◆ WORK REQUIRED:
Retype the material starting at the line containing "Tap the unlock padlock above the car" and ending at the line containing "click(9, 162)", leaving the pictures out of the answer.

◆ PROVIDED RECORDS:
:::
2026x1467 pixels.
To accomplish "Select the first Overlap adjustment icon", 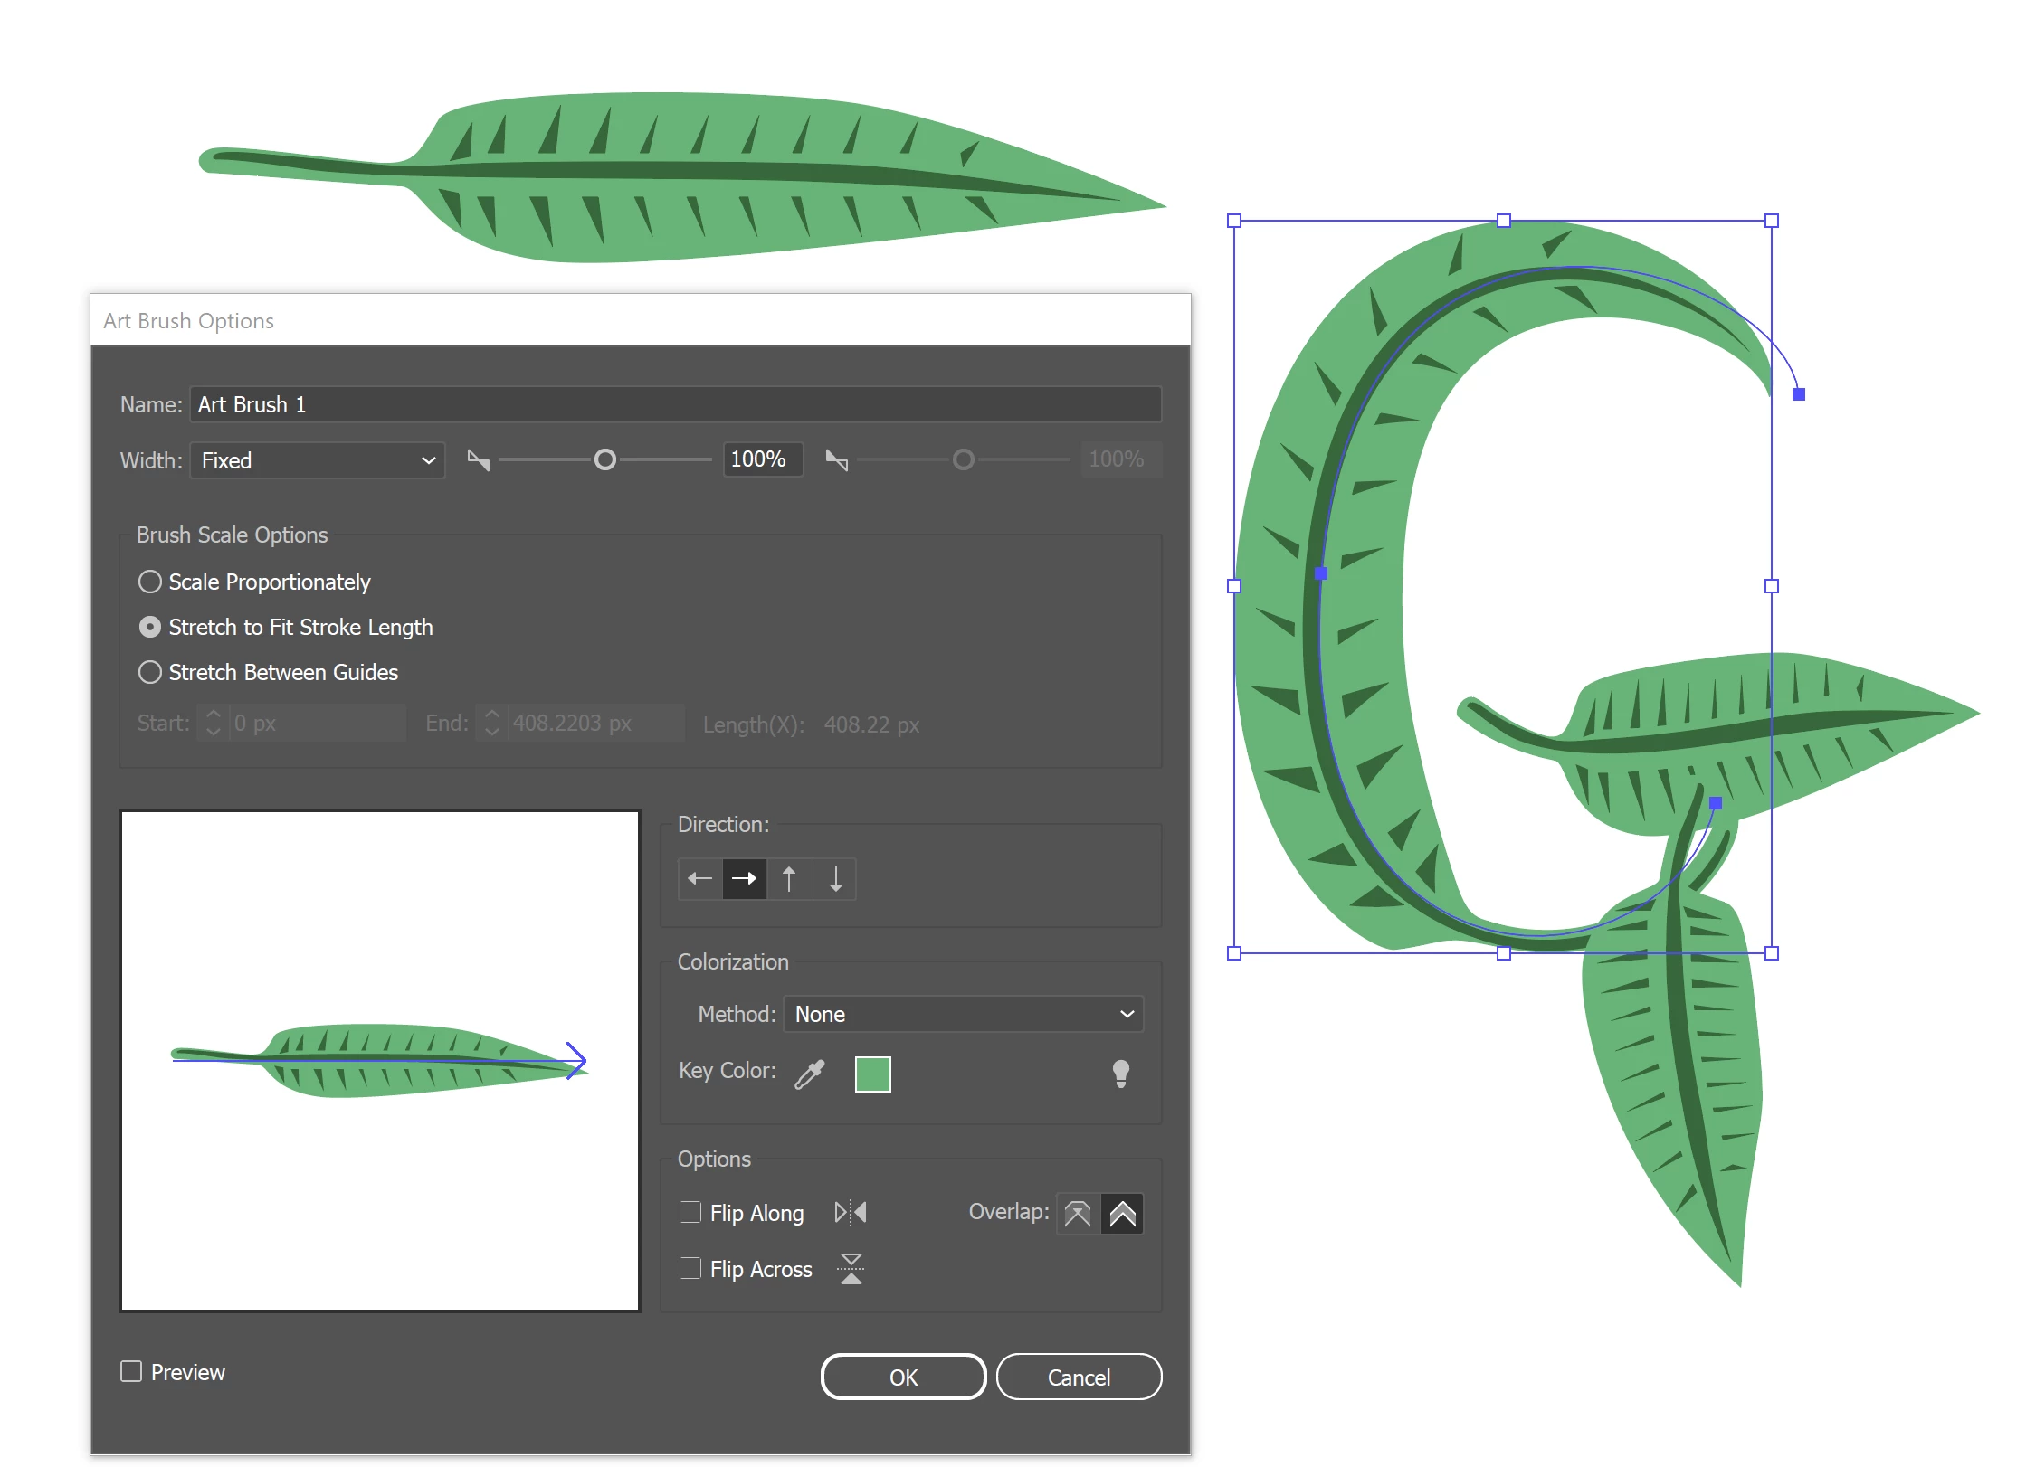I will [1078, 1213].
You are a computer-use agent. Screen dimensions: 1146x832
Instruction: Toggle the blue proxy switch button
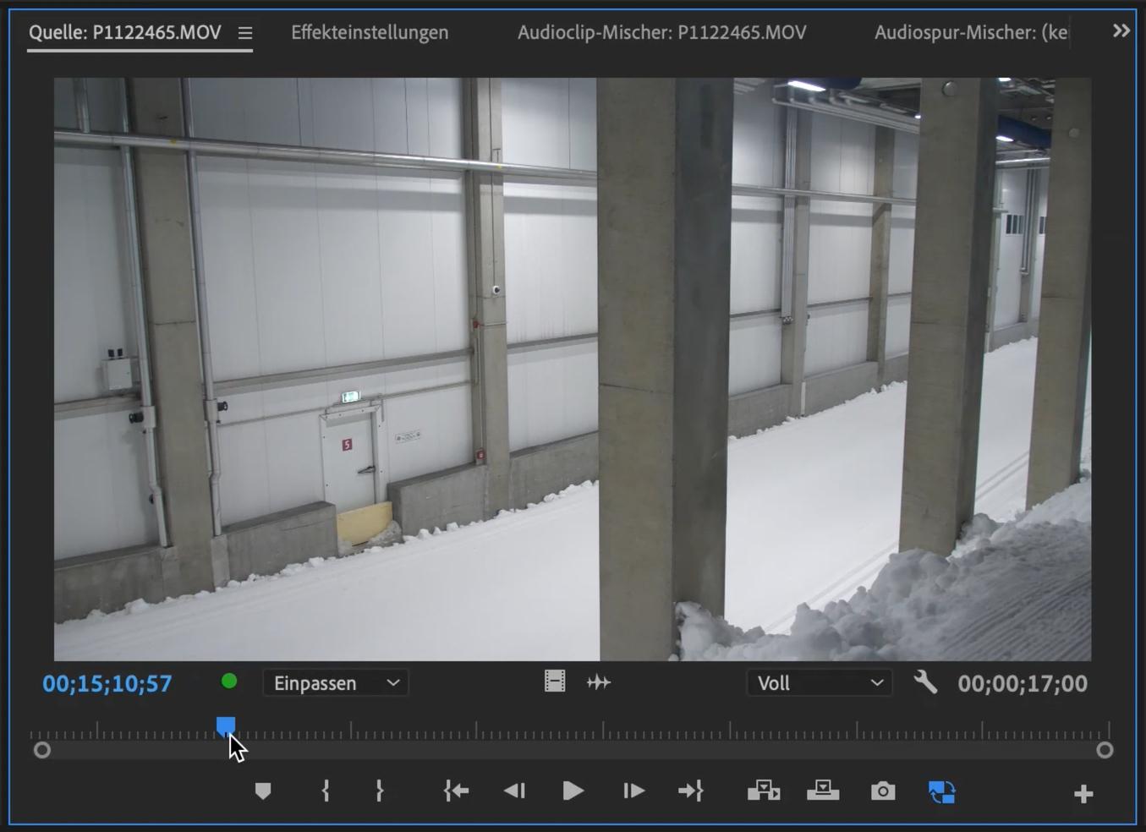pyautogui.click(x=941, y=792)
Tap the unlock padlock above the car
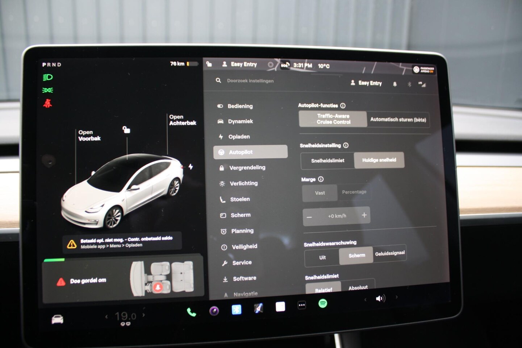The width and height of the screenshot is (522, 348). (126, 129)
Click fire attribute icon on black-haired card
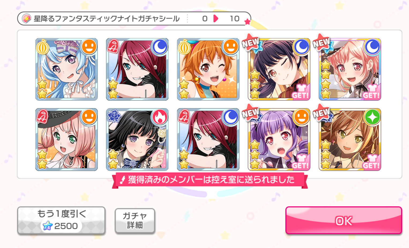Screen dimensions: 409x248 pos(160,117)
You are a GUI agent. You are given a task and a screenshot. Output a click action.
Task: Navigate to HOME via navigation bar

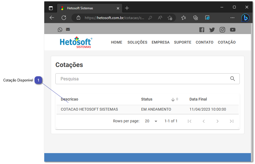[117, 42]
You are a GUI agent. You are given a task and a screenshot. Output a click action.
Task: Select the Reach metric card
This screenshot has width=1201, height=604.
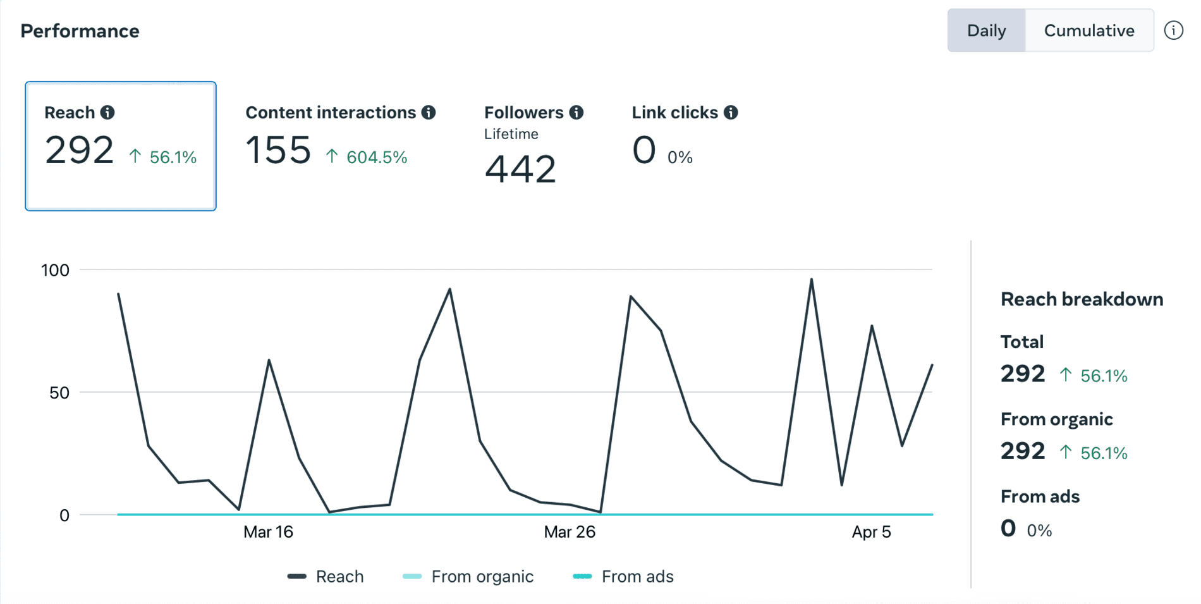120,144
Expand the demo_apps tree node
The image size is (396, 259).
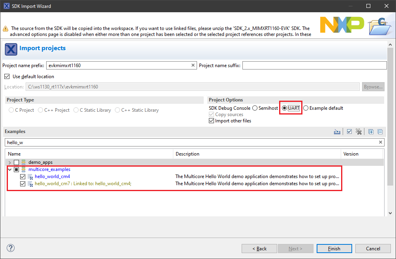click(9, 162)
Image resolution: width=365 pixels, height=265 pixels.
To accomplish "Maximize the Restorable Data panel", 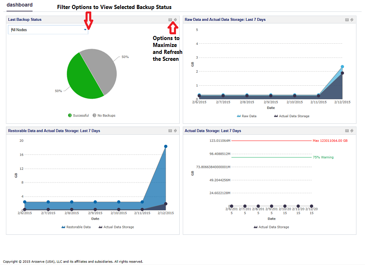I will click(170, 131).
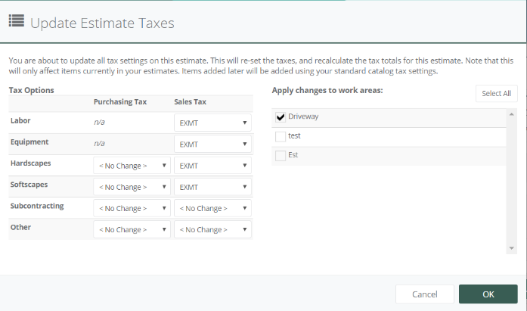This screenshot has height=311, width=527.
Task: Click the work areas scrollbar down arrow
Action: 512,248
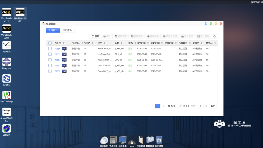Click the VNC icon of job 79653
This screenshot has height=148, width=263.
(64, 65)
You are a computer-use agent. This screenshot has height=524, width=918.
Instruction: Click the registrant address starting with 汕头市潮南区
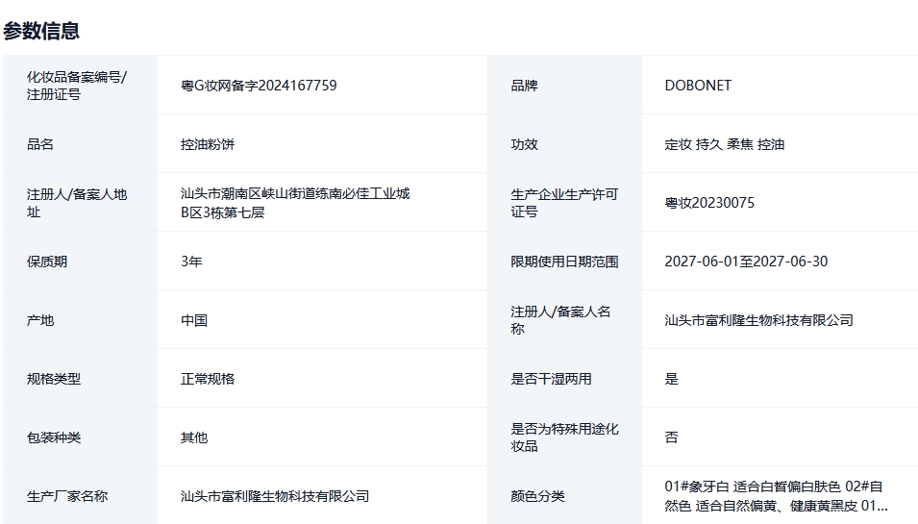[295, 203]
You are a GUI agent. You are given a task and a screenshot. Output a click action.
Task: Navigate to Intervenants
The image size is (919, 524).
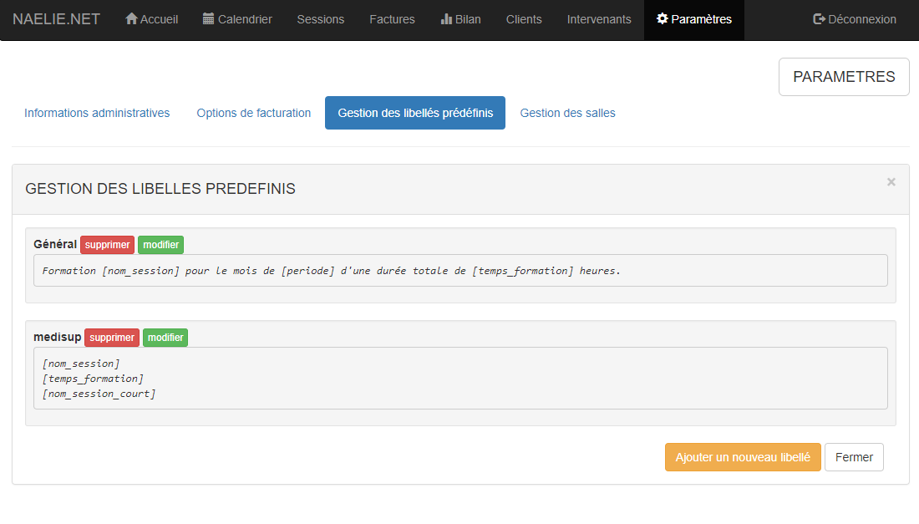(599, 19)
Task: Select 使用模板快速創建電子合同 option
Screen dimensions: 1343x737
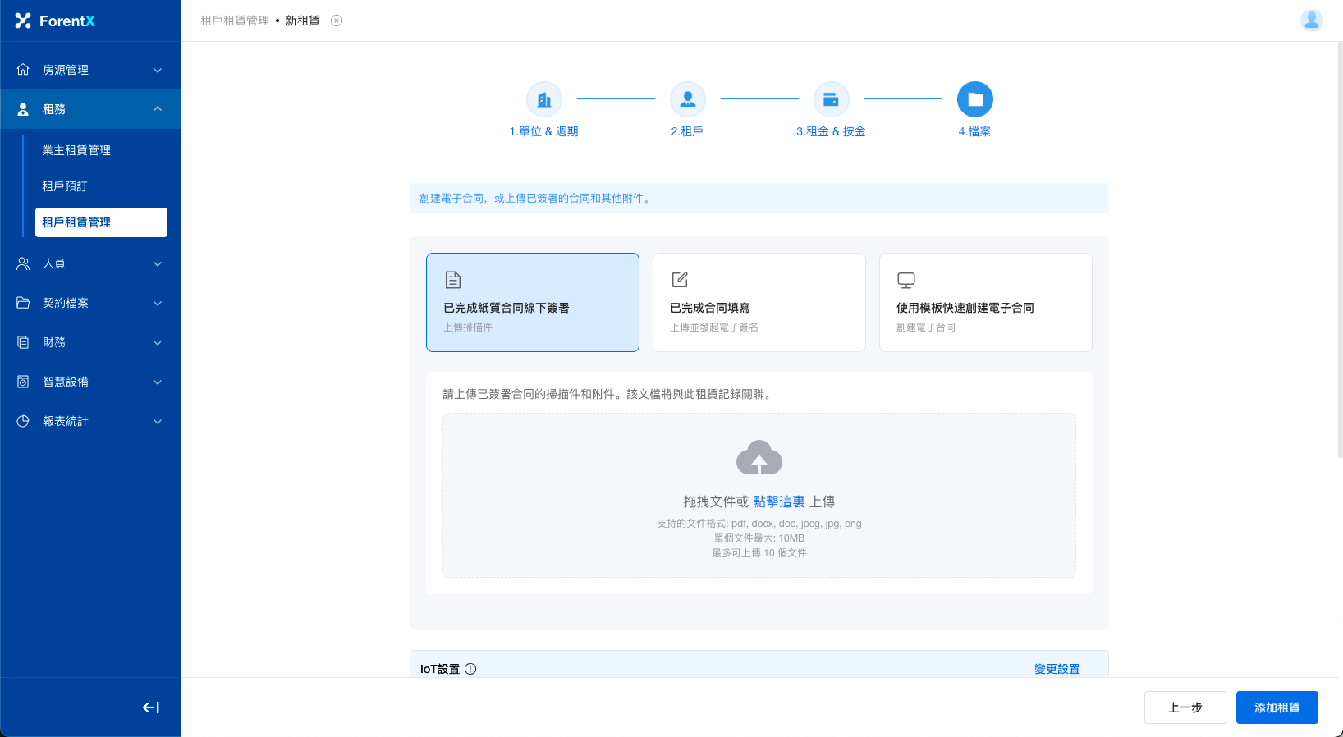Action: (985, 302)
:::
◆ RESULT BELOW:
Tap the unlock padlock above the car
The width and height of the screenshot is (522, 348). (126, 129)
Click fire attribute icon on black-haired card
Screen dimensions: 409x248 pos(160,117)
You are a GUI agent. You are given a task and a screenshot. Output a click action.
Task: Navigate to HOME via navigation bar

[117, 42]
You are a GUI agent. You are given a task and a screenshot. Output a click action.
Task: Select the Reach metric card
This screenshot has width=1201, height=604.
120,144
Expand the demo_apps tree node
The image size is (396, 259).
click(9, 162)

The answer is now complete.